Crude Oil surges past $105 as the Strait of Hormuz closure deepens global Supply risks. The IEA warns of undersupply through October as Trump-Xi diplomacy yields uncertain results

Key Highlights

  • WTI crude futures rose over 3.8%, on track for a weekly gain exceeding 9%.
  • The Strait of Hormuz remains effectively closed, keeping global oil supply under severe strain.
  • President Trump signalled escalating impatience with Iran, warning a deal must be reached soon.
  • The IEA cautioned that crude markets could remain severely undersupplied through October 2026.
  • Trump-Xi summit produced unconfirmed commitments on energy purchases and Hormuz reopening.

Supply Shock Takes Hold

Global oil markets registered sharp gains on Friday as the continued closure of the Strait of Hormuz sustained one of the most significant supply disruptions in recent memory. WTI crude futures climbed more than 3.8% to above $105 per barrel, while international benchmark Brent advanced past $109 per barrel. Both contracts are on course for weekly gains exceeding 9%, reflecting how deeply the market has repriced supply risk since tanker traffic through Hormuz ground to a near halt.

The Strait of Hormuz handles roughly one-fifth of the world's seaborne oil trade. With only a small number of vessels managing to exit the Persian Gulf since the conflict began, the structural impact on global crude availability has been immediate and measurable. Inventories are tightening across major consuming economies, and freight costs on alternative routes have risen considerably.

Trump Signals Shifting Posture on Iran

President Donald Trump moved to sharpen Washington's rhetorical stance on Iran following his summit with Chinese President Xi Jinping in Beijing. In an interview aired Thursday evening, Trump stated he was running out of patience, urging Tehran to engage in negotiations. The comments marked a departure from earlier signals that suggested the United States was prepared to tolerate the disruption.
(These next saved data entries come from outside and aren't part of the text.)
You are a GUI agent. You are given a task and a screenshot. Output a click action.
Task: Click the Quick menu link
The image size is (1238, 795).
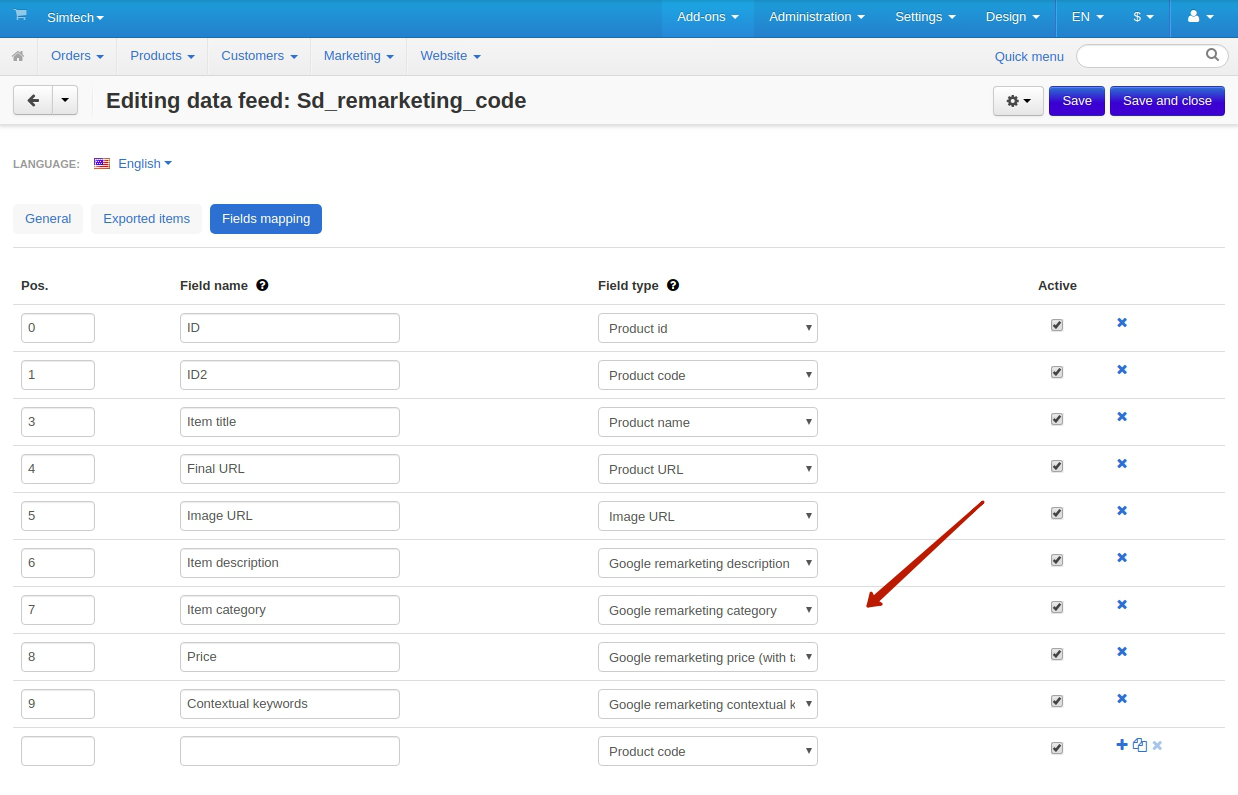1029,57
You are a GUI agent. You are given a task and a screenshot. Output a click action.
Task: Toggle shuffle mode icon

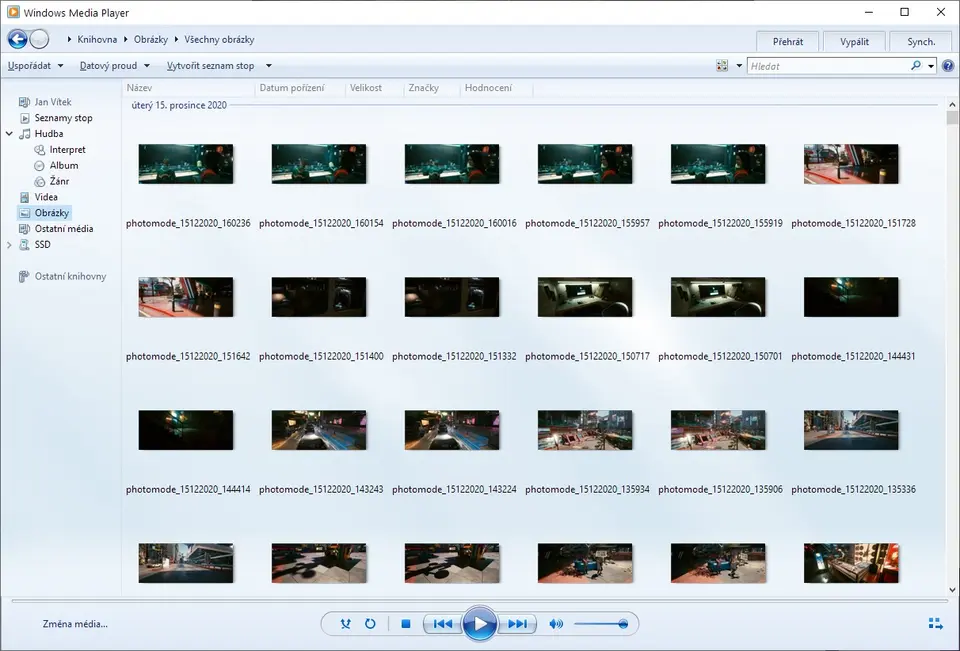(x=346, y=624)
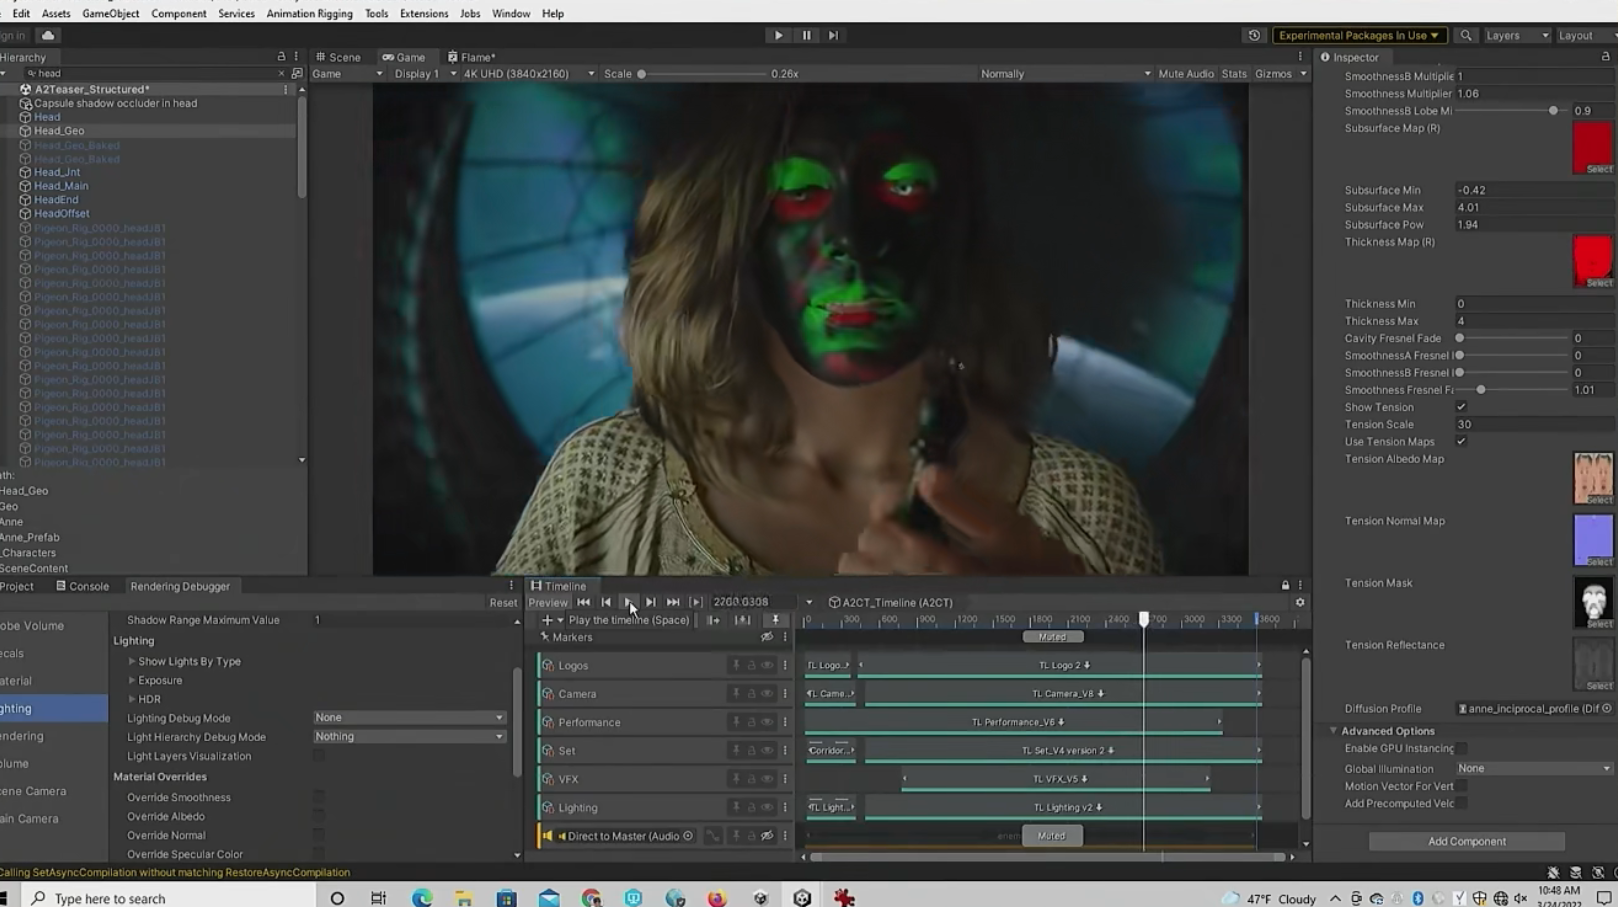1618x907 pixels.
Task: Jump to timeline start button
Action: (x=583, y=602)
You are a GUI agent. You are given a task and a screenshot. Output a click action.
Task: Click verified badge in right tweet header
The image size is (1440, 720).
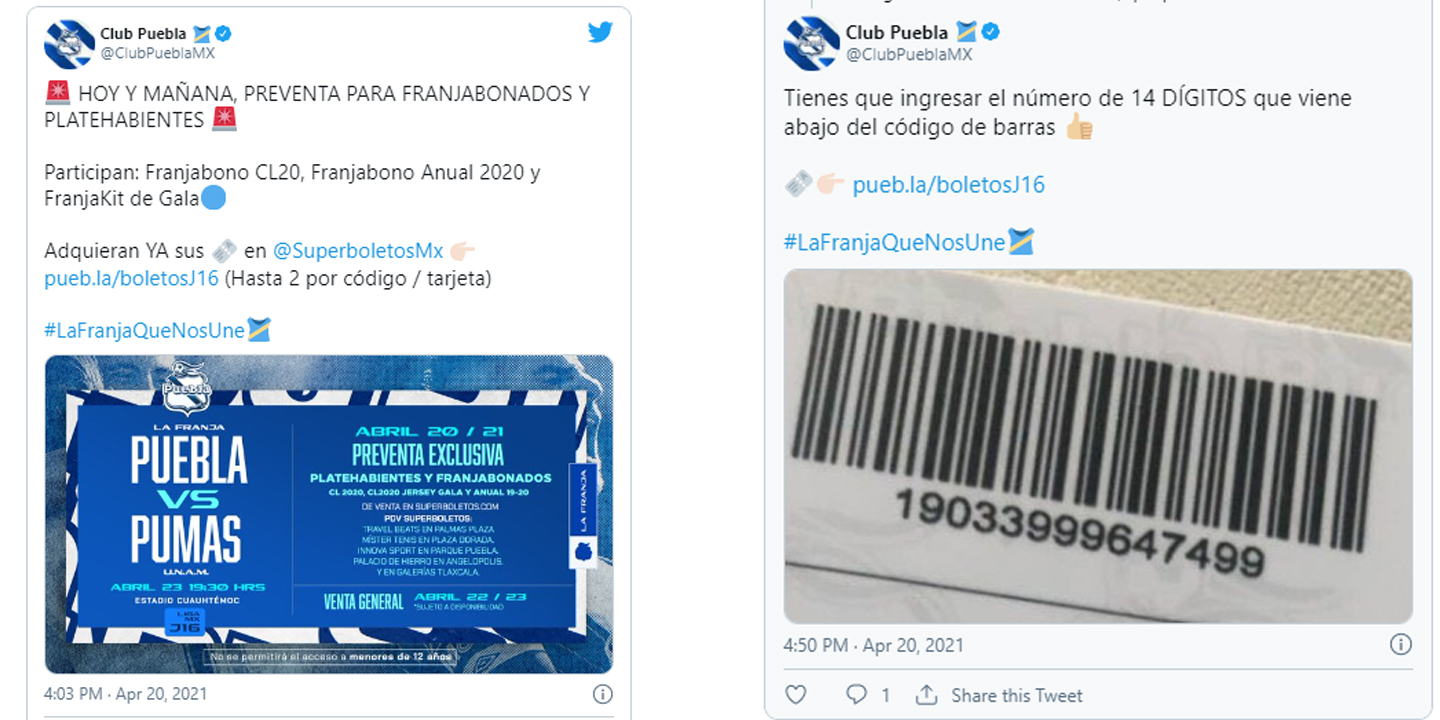coord(991,32)
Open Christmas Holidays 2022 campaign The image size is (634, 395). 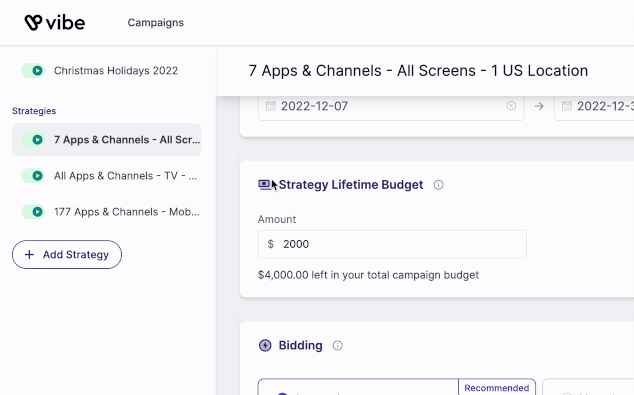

Trump said Xi had expressed a desire to see the Strait reopened, noting that China objected to Iran collecting tolls from vessels attempting to transit Hormuz. Xi also reportedly agreed not to provide military equipment to Iran, a commitment that, if sustained, could shift the strategic calculus around the conflict's duration.

US Treasury Secretary Scott Bessent indicated that Beijing was prepared to work behind the scenes to facilitate Hormuz's reopening, describing it as firmly in China's economic interest. China's foreign ministry, however, made no direct mention of Hormuz in its public statements, offering only a broader call for diplomatic resolution and characterising the use of force as without merit.

Energy Markets Face Prolonged Undersupply Risk

The International Energy Agency issued a stark assessment this week, warning that global oil markets could remain severely undersupplied until at least October 2026, even if active hostilities were to cease as early as next month. The lag between a ceasefire and any meaningful normalisation of tanker flows through Hormuz introduces a structural delay that the market is beginning to price more explicitly.

This undersupply dynamic carries significant implications for Inflation trajectories in both advanced and emerging economies. Energy represents a primary input cost across transportation, Manufacturing, and agriculture. A sustained crude price above $100 per barrel historically feeds into broader consumer price indices within two to three quarters, complicating the task of central banks attempting to anchor inflation expectations.

Geopolitical Premium Entrenched, Not Temporary

What has become increasingly apparent is that the current oil price elevation reflects a durable geopolitical premium rather than a transient spike. Markets had initially absorbed the Hormuz disruption with relative composure, in part because diplomatic channels appeared active. The pace of negotiations has since slowed, and with the IEA flagging a multi-month supply Deficit, the forward curve for crude is adjusting to reflect a more persistent risk environment.

The Trump-Xi summit produced a range of signals. China's potential role as a backchannel mediator is relevant, given its position as the world's largest crude importer and its existing economic relationships with Iran. However, the gap between private diplomatic commitments and verifiable action remains wide. Beijing has yet to confirm the reported agreement to increase US oil purchases, and its public posture on Hormuz has been measured.

For energy markets, the critical near-term variable is whether diplomatic progress can be demonstrated credibly enough to begin relieving tanker traffic restrictions. Until that evidence materialises, crude prices are likely to remain elevated, with supply tightness providing a firm structural floor.